The Aldeans are so stupid they make our first-season crew seem smart. Beverley points out that there's no guarantee that the human children won't be rendered sterile too, since they don't know what's causing the problem, but the Aldeans don't listen. Wesley doesn't exactly save the day, but he does manage to disrupt the Aldeans' plans by getting the kids to passively resist their captors - not talking, not eating, not cooperating. (Jerry Hardin even calls Picard for help because, he confesses, "I'm not very good with children". I like the idea that the combined technological might of the Enterprise and the Aldeans is utterly useless when faced with the stubbornness of children.) It's refreshing. He's just a regular smart kid. All the kids are surprisingly bearable. The episode isn't a classic, but the show, at this point, was improving.

(There was also, once, a shop in Hebden Bridge called Home...Oh! (exclamation point theirs, not mine).  I miss that shop. Yorkshire is a very special place.)

Meanwhile, Thine Own Self is one of my favourites of the seventh season, but it seems most fans don't think very highly of it. Data has been sent in a shuttle to recover some dangerously radioactive metal fragments that have crashed on a planet with a pre-industrial society (judging from the clothes, I guess they're going for a Renaissancey sort of level of development). Some catastrophe occurs, and his memory is affected; he wanders into a village with no idea who he is, what he is, or what the word radioactive means.

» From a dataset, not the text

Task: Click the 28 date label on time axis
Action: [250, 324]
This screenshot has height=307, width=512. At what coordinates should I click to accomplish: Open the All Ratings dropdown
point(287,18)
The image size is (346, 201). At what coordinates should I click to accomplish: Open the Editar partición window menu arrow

I mean, admittedly, this detail is a stretch. In one scene, he sits in on the local kids' science class and contradicts everything the teacher says about combustion; he knows enough to build a primitive microscope and detect radioactive particles but he doesn't know the word radioactive? I mean, I guess it's possible - Data is an android, and it's feasible that the part of his brain that stores the word radioactive might be the same part that stores his identity, and might have been very selectively affected by the accident. It just rings slightly false.

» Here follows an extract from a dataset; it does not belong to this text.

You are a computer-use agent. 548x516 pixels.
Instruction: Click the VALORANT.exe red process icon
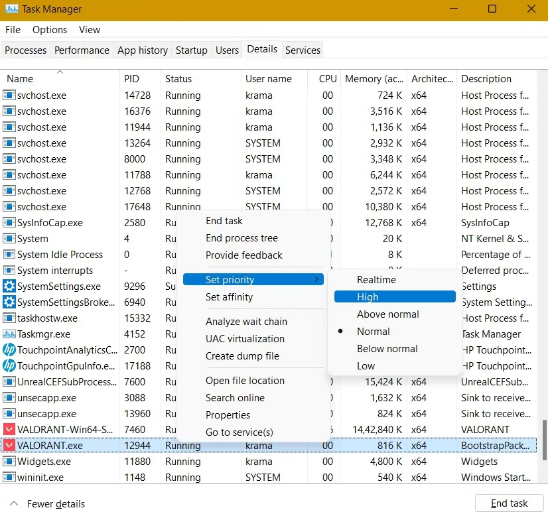(x=9, y=446)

It's a pretty solid episode otherwise, though. The story is basically Data-As-Misunderstood-Monster - his radioactive metal starts making people sick, and as he races to discover an antidote, the villagers turn up with pitchforks and torches to blame him for bringing the disease. (I mean, he did, but they're still belligerent dickheads; the characterisation here is pretty thin.) The look of the village is appealing - yes, the season seven bar is low enough that simply dressing the villagers in Ren-Faire costumes instead of the usual ecru hippy layers or standard Trek jumpsuits adds enough visual interest to elevate this episode. There's some fun with pseudoscience and the proto-steampunky primitive laboratory equipment Data constructs, and it's just a fun, inoffensive little story. 

There's also a side-story about Troi taking the bridge officer test to become a full commander, basically a Kobayashi Maru scenario where she has to order Geordi to his death in order to pass, and it's fluff, really, but nevertheless nice that they wanted to give Troi a little shading, a little bit of ambition. It's as if the writers realised that she could be ambitious or driven or combative only once she got a regular uniform. The callback to Disaster where she's in command by default is a nice touch, as it lampshades the ways in which she's grown: in Disaster she was shockingly out of her depth and didn't even know what a warp core breach was. It feels as if at that point, the writers were embarrassed to be writing her so dumb, and the character was embarrassed to be so ill-informed, and by season six, she was an expert on Romulan engine technology after only a few days aboard a Romulan ship. Somewhere behind the scenes, Troi applied herself to something other than psychology and chocolate, and it's good to see, just not hugely interesting as a plot on its own.

I might ordinarily say that the time would have been better spent with Data in the village, but for once, I think they milked the A-story of everything it had to give.